_EXERCISE PROMPT_: Copy the rows below word for word, starting at the line containing "Locate an element" and ending at the line containing "coordinates (522, 640).", with both of those lines included.

_THE DATA_:
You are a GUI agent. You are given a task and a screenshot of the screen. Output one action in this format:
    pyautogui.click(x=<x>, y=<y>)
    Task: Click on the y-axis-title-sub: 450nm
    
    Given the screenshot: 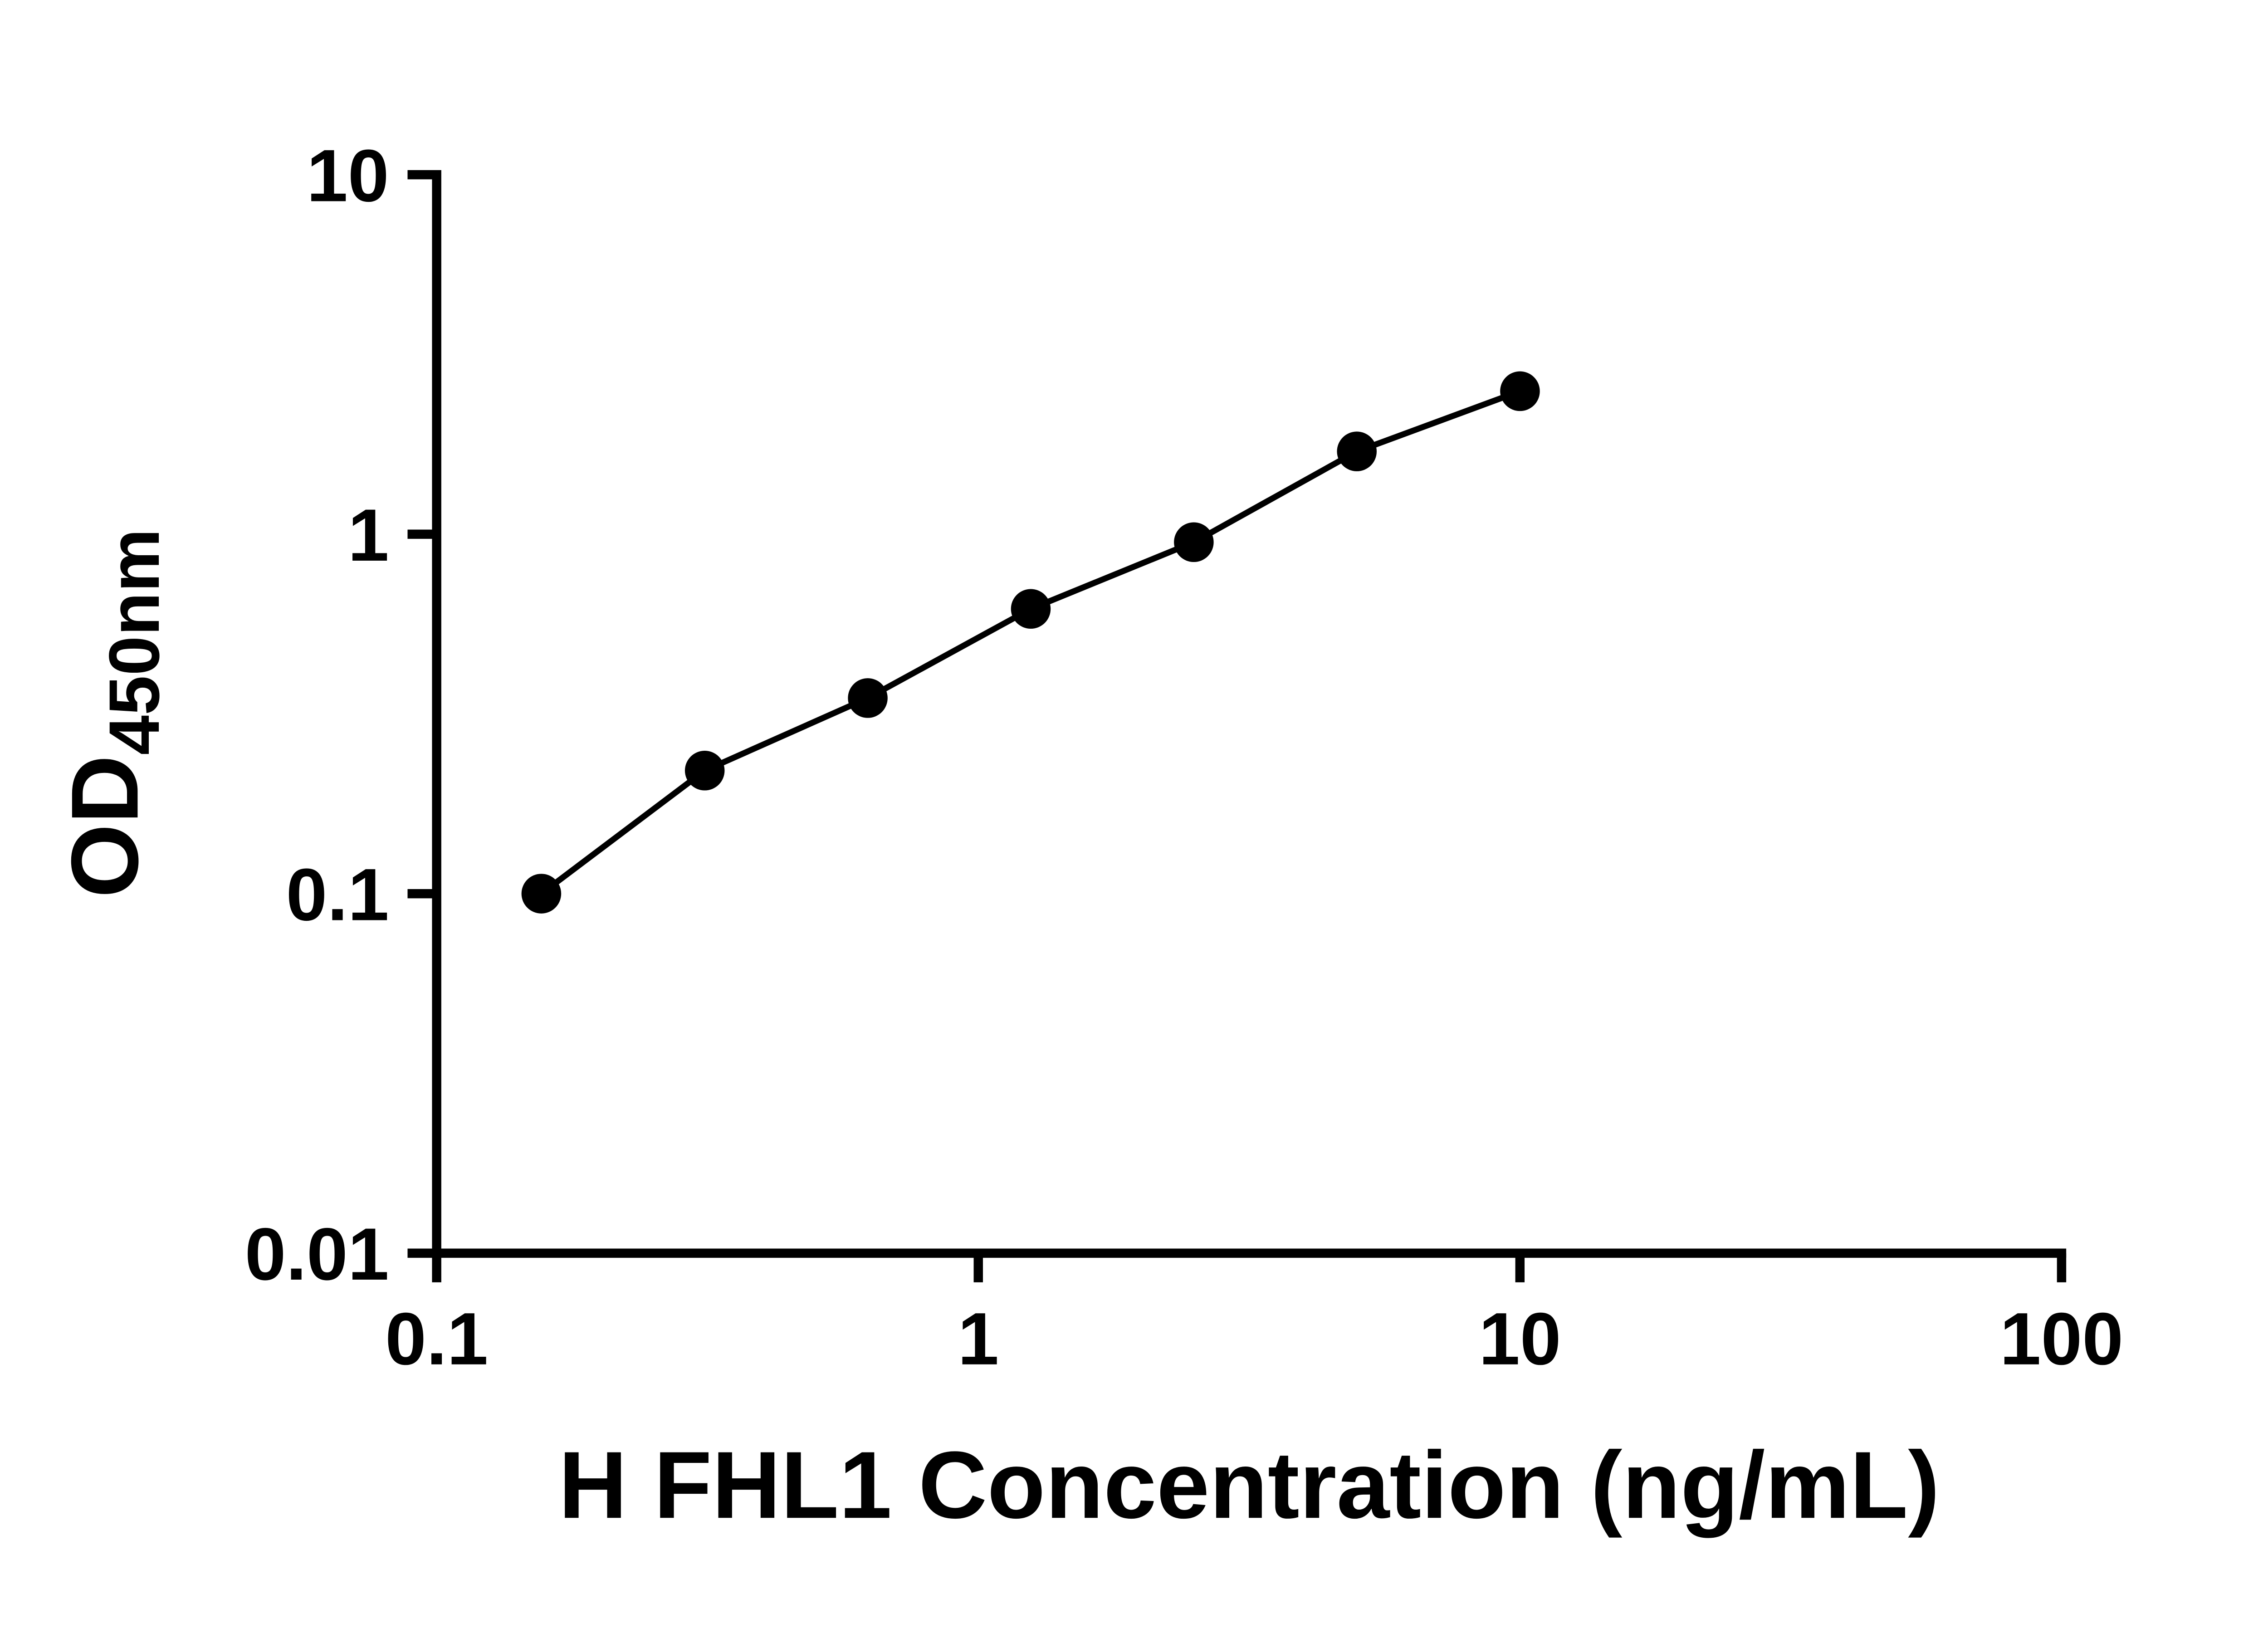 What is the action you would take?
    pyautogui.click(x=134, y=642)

---

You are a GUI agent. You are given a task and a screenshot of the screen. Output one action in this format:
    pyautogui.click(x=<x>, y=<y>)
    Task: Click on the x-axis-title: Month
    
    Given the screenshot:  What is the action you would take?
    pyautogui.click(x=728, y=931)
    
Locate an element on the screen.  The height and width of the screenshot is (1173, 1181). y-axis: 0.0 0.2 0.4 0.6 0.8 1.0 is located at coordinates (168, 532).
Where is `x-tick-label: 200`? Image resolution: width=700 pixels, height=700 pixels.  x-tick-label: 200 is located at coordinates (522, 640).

_ANSWER TO THE EXERCISE_:
Locate an element on the screen.  The height and width of the screenshot is (1173, 1181). y-axis: 0.0 0.2 0.4 0.6 0.8 1.0 is located at coordinates (168, 532).
Where is `x-tick-label: 200`? Image resolution: width=700 pixels, height=700 pixels.  x-tick-label: 200 is located at coordinates (522, 640).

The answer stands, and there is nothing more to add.